### Data supplied
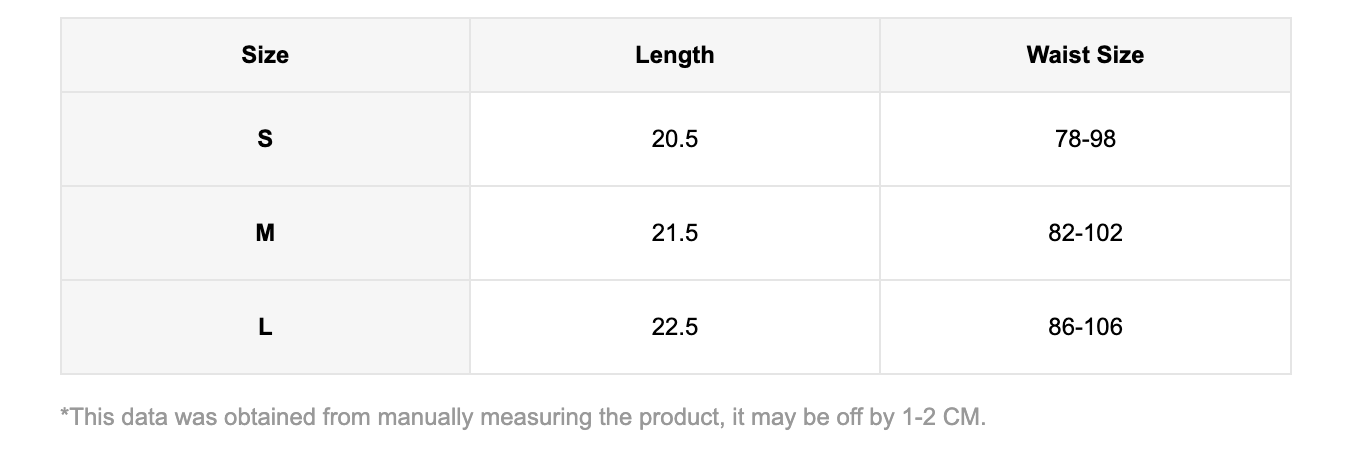
Task: Select the S size cell
Action: [x=265, y=139]
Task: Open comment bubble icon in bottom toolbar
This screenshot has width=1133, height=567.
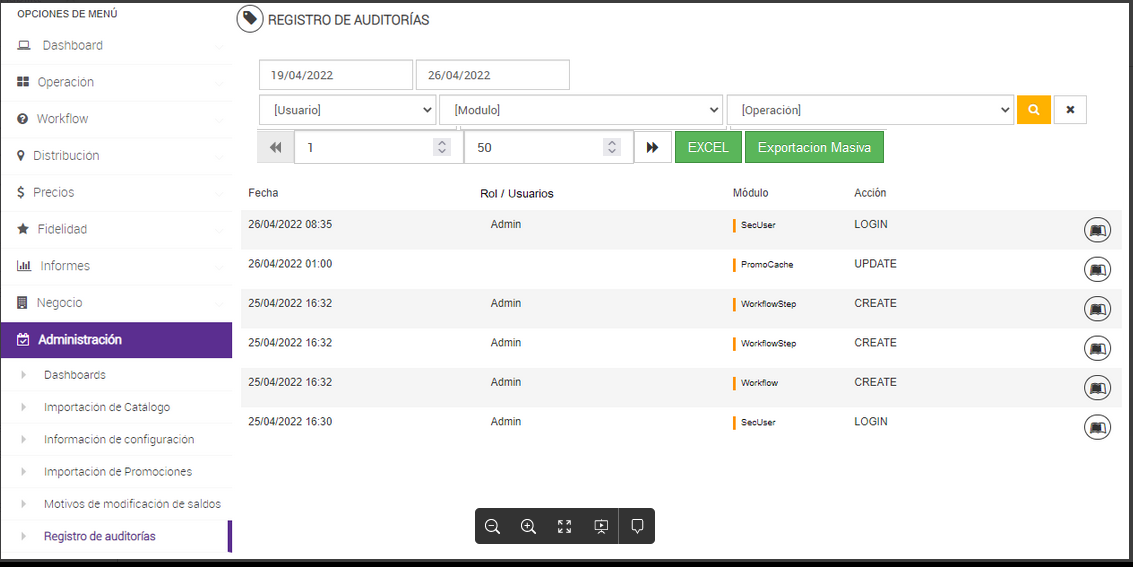Action: [637, 527]
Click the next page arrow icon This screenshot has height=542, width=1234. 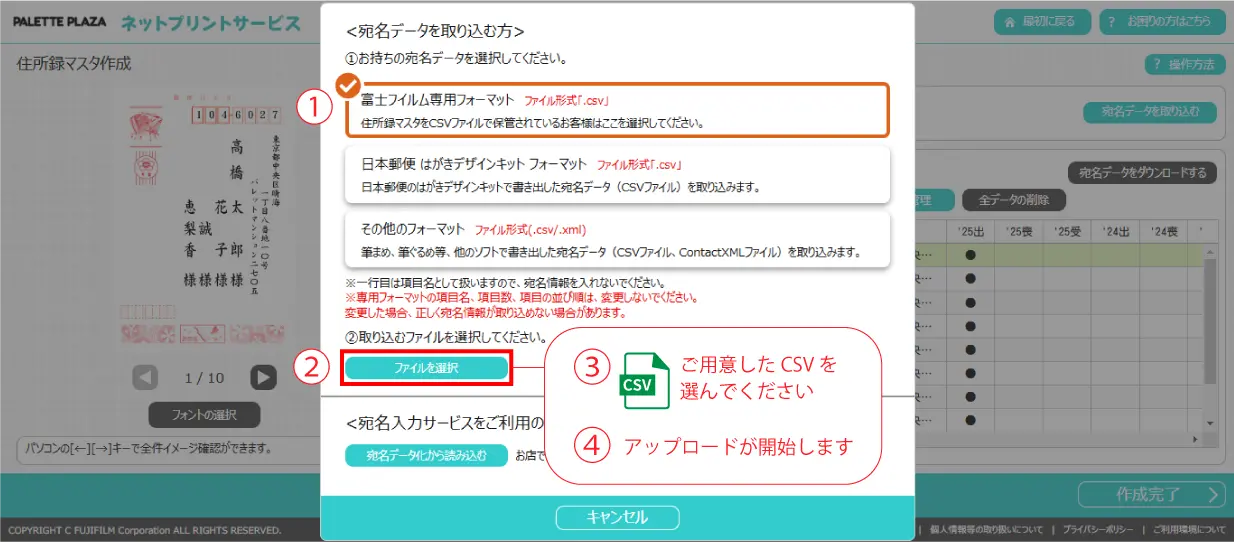(263, 377)
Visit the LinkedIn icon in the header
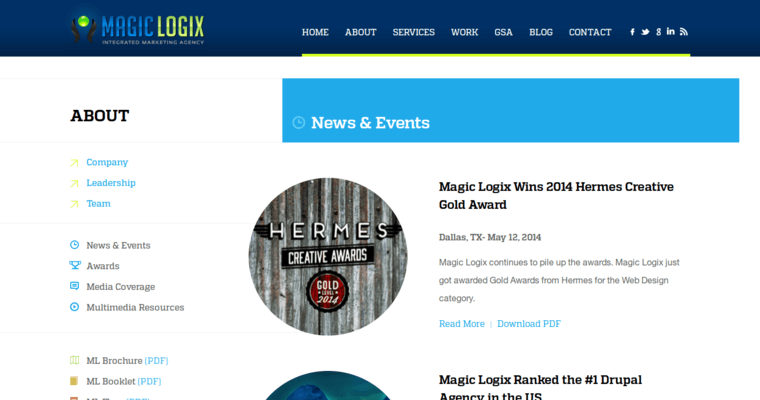 click(671, 32)
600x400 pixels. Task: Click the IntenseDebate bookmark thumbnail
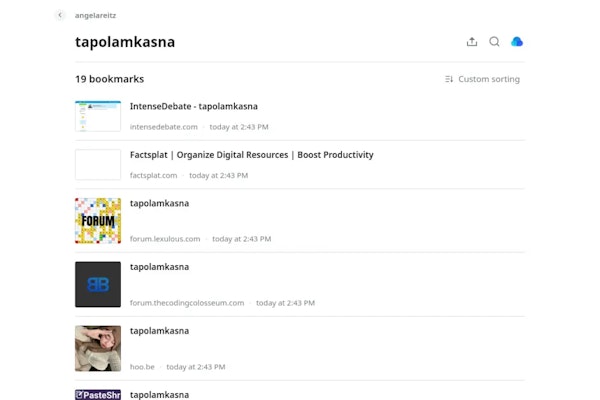tap(98, 116)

### What you will do
Copy the lines starting at the line that contains "600x400 pixels. Task: Click" and running to the final line of the entries, inclusive; omit all pictures.

### Finished task
600x400 pixels. Task: Click the IntenseDebate bookmark thumbnail
tap(98, 116)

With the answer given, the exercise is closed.